§ **Source records**
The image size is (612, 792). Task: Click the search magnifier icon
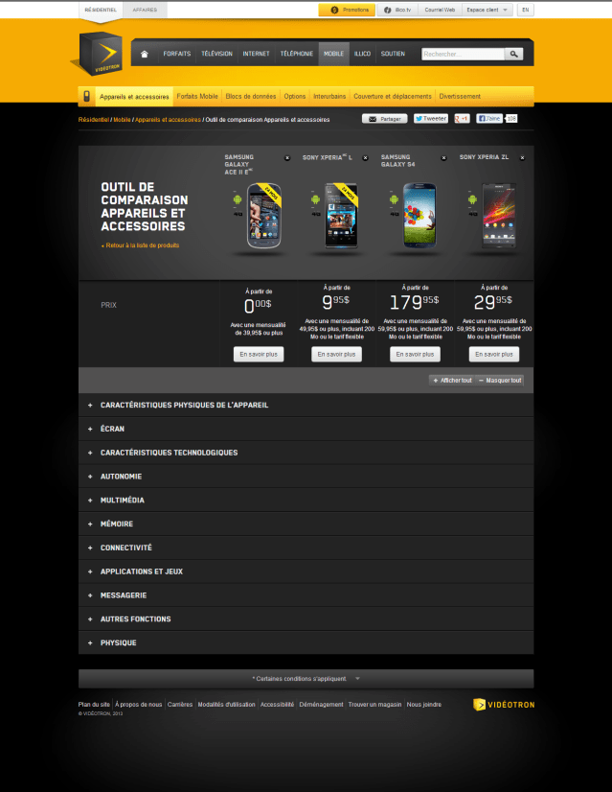point(513,55)
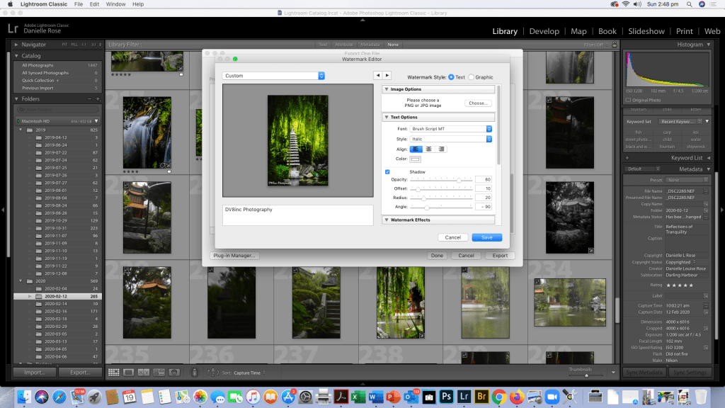Center-align the watermark text
The height and width of the screenshot is (408, 725).
click(x=428, y=149)
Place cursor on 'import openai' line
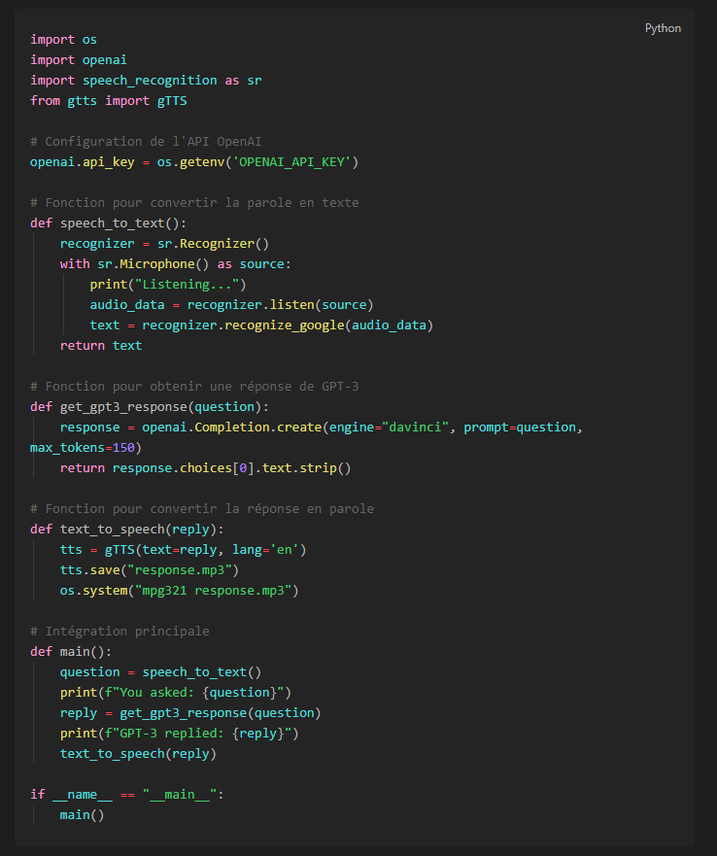717x856 pixels. coord(71,59)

§ **What is being asked**
Set the listing down verbatim, excluding pictures.

§ **Result**
The image size is (612, 792). Task: Click the search magnifier icon
point(513,55)
Center-align the watermark text
The height and width of the screenshot is (408, 725).
click(x=428, y=149)
Place cursor on 'import openai' line
717x856 pixels. coord(71,59)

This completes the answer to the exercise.